Table 3. Logistic regression and risk score, predicting progression risk at 2 years.¹

Conclusion

This study establishes that the 2/20/20 risk stratification model can be used, with or without the chromosomal analysis, to identify a subgroup of SMM patients with a greater than 50% probability of progressing to MM within 2 years from diagnosis. This tool is achievable and can be performed with routine tests. It is widely reproducible and useful for SMM clinical trials designed to evaluate the need for earlier treatment in a less heterogeneous group of patients.

The study is limited in that it is retrospective, with some large data exclusions for some variables where it could not be collected, and specific demographics such as race/ethnicity excluded. The study’s extensive, multicenter nature means that there might be variance in laboratory techniques, especially in procedures such as chromosomal analysis.
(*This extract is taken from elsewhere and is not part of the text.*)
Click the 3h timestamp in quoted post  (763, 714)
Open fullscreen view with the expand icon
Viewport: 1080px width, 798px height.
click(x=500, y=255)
The study also describes that it relies on clinical features and does not consider genetic mutations to influence the progression risk independently.

Identifying patients at a lower or an increased risk of progression from SMM to MM at diagnosis will inform treatment decisions and clinical trial designs. The scoring system described in this paper will facilitate a more individualized patient risk assessment.